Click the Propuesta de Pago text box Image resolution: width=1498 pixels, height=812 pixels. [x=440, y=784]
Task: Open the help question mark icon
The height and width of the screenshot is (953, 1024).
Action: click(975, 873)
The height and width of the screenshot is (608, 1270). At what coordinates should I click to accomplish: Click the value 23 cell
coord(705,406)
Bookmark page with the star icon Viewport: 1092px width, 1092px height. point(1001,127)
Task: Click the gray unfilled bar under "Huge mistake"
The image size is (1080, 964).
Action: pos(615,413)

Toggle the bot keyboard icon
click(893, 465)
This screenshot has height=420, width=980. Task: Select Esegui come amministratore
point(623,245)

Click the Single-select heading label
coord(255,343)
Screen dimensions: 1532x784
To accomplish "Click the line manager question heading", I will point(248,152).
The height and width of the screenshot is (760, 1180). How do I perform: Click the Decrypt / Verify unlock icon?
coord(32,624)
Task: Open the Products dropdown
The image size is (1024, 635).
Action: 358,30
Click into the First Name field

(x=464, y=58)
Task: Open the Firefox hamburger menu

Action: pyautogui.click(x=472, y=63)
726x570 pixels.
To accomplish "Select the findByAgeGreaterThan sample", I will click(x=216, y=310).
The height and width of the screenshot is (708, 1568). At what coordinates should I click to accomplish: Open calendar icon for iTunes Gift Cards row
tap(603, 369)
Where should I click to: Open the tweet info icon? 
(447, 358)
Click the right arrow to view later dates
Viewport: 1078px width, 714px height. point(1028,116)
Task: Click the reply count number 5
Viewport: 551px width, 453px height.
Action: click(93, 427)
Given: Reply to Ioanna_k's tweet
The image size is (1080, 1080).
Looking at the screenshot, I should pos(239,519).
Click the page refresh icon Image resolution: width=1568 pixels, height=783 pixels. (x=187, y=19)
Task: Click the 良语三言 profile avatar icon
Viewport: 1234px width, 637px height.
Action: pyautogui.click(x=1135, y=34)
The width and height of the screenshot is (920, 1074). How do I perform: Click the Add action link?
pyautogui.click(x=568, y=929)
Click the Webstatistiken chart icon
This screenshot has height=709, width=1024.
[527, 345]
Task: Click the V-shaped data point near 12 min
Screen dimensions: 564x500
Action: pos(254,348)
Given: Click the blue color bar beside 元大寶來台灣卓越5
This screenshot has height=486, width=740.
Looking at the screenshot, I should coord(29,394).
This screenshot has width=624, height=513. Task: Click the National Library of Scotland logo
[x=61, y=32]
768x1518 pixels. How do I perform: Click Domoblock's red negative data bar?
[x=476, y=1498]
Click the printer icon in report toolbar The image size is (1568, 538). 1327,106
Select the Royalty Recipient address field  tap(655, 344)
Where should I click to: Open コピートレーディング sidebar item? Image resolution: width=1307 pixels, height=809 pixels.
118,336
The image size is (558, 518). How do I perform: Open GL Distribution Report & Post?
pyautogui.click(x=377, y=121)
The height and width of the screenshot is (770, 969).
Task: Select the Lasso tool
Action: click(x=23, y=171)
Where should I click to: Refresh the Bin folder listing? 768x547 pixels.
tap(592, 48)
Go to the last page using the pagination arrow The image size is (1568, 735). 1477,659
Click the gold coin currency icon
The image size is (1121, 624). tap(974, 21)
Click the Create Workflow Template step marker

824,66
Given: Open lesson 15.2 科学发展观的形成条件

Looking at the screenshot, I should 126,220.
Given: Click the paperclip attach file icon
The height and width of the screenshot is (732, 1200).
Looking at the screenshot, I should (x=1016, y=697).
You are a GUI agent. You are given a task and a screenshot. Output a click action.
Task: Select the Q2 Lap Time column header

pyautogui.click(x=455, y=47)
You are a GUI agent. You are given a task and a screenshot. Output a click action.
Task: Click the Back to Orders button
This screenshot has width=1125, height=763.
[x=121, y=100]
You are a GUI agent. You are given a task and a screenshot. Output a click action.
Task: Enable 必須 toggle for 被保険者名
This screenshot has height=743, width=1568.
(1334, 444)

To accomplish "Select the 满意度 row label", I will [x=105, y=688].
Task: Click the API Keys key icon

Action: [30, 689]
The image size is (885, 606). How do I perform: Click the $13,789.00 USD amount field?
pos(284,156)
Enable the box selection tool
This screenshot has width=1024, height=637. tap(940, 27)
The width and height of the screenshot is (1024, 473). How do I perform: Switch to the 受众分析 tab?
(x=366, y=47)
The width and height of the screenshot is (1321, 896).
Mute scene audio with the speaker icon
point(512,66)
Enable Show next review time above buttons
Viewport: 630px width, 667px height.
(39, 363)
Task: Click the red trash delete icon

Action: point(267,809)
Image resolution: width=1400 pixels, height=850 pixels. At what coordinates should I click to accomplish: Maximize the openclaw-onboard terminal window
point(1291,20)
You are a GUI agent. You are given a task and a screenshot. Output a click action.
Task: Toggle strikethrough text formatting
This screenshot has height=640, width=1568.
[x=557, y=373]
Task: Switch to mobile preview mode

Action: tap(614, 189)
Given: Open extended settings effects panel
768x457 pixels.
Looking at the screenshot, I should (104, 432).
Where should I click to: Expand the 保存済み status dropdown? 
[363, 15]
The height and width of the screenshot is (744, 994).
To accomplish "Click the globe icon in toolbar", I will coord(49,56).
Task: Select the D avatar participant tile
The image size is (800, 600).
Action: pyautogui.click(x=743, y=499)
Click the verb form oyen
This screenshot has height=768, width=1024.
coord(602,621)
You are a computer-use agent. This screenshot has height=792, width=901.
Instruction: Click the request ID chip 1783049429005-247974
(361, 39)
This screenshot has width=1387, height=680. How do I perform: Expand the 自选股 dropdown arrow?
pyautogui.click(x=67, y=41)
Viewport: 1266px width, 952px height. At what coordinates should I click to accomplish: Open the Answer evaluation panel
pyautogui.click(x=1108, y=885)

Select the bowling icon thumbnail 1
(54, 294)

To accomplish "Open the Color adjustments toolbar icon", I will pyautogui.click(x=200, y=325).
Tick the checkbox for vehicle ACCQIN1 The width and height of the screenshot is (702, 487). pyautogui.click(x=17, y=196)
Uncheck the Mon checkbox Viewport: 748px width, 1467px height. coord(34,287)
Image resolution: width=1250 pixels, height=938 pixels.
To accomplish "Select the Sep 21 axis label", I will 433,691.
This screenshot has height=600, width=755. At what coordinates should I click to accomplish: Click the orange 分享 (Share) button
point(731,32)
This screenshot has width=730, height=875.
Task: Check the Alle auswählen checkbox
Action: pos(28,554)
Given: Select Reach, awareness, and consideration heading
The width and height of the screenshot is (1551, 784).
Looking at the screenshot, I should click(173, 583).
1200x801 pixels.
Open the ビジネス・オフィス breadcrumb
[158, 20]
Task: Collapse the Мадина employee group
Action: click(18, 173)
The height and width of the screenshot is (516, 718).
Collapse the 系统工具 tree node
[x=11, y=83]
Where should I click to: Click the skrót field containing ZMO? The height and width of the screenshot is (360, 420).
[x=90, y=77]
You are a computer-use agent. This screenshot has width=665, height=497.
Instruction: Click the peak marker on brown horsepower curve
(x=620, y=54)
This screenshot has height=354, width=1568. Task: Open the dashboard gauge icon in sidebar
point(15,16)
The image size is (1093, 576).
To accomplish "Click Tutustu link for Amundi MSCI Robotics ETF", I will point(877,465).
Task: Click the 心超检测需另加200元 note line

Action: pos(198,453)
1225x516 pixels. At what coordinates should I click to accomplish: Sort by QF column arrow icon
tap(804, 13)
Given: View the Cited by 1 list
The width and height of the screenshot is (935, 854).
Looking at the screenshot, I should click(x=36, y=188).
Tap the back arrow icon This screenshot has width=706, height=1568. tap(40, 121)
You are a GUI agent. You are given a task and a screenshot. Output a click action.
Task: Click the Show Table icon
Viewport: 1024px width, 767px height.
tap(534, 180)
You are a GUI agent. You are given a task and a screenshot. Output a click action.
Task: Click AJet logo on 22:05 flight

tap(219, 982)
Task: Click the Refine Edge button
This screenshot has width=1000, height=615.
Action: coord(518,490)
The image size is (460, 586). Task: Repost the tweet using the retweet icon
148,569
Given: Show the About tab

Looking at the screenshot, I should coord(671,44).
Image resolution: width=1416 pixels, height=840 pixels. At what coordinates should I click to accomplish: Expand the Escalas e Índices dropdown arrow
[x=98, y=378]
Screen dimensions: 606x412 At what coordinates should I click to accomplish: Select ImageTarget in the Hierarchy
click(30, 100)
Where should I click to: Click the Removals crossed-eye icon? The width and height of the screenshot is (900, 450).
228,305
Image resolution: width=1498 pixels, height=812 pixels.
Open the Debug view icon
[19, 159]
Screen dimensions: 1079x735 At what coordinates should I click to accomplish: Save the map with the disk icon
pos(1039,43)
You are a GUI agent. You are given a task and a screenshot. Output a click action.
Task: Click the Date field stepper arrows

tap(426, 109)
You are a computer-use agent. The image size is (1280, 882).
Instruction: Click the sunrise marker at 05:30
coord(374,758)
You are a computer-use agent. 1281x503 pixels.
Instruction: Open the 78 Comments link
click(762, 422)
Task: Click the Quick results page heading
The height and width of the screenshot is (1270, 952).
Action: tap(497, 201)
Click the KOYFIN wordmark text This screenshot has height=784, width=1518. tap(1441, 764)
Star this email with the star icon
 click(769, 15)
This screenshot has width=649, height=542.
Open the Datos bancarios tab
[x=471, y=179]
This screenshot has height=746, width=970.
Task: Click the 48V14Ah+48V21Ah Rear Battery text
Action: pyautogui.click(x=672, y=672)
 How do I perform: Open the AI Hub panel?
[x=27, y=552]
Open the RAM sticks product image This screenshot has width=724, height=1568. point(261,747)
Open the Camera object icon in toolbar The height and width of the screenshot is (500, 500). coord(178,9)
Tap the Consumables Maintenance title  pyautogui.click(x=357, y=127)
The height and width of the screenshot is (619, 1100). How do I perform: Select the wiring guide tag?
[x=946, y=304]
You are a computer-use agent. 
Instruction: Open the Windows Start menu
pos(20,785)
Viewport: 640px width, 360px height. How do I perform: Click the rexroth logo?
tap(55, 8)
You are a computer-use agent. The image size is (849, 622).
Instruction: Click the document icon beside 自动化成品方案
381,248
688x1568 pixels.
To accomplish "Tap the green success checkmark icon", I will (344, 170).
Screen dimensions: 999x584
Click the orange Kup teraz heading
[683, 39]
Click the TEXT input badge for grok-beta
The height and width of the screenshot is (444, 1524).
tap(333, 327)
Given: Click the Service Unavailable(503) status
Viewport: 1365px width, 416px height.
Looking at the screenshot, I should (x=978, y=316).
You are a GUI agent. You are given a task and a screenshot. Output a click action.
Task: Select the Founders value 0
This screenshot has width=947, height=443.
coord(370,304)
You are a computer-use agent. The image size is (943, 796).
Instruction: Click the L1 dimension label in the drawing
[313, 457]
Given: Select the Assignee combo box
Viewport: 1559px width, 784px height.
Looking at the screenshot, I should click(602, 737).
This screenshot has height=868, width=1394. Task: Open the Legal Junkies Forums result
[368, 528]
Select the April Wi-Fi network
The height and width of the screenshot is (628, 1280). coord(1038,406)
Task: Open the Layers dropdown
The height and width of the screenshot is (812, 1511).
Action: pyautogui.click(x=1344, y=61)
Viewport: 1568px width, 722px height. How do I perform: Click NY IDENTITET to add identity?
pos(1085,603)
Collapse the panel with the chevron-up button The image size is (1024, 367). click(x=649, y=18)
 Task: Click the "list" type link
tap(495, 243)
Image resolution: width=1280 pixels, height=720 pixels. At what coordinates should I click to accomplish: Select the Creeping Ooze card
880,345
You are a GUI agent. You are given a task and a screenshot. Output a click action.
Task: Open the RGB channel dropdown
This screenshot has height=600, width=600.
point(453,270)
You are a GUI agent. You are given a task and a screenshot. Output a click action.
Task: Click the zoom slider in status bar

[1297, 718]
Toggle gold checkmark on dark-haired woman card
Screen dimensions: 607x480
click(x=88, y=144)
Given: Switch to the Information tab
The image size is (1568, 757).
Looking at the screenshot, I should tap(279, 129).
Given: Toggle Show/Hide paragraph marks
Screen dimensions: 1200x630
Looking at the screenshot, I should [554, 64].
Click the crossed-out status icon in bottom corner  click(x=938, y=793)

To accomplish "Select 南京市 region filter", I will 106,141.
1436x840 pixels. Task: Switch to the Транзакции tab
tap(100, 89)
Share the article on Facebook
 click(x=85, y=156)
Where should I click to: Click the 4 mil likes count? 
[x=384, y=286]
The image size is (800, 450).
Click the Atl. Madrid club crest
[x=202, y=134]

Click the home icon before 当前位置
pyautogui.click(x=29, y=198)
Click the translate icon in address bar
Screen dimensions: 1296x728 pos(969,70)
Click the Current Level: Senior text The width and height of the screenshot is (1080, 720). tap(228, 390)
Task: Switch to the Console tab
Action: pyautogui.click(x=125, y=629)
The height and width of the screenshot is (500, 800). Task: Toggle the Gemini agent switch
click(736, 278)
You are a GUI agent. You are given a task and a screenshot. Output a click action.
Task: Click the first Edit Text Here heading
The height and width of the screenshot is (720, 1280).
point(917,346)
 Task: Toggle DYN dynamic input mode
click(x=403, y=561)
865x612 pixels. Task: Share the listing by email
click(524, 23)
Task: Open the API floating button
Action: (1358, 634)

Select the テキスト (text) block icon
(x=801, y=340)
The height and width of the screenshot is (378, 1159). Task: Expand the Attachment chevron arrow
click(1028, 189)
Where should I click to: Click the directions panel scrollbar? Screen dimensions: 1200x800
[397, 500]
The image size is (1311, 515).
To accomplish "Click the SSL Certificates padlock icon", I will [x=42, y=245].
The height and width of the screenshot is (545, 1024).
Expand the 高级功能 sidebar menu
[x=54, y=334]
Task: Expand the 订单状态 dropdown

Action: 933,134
::::::::::
> WHAT NEEDS TO BE DONE:
Reproduce the entries above word for word, from the line containing "This screenshot has width=624, height=513." through the line containing "Select the Royalty", including both of those lines.

> ANSWER TO THIS TASK:
This screenshot has width=624, height=513. Task: Click the National Library of Scotland logo
[x=61, y=32]
768x1518 pixels. How do I perform: Click Domoblock's red negative data bar?
[x=476, y=1498]
Click the printer icon in report toolbar The image size is (1568, 538). 1327,106
Select the Royalty Recipient address field  tap(655, 344)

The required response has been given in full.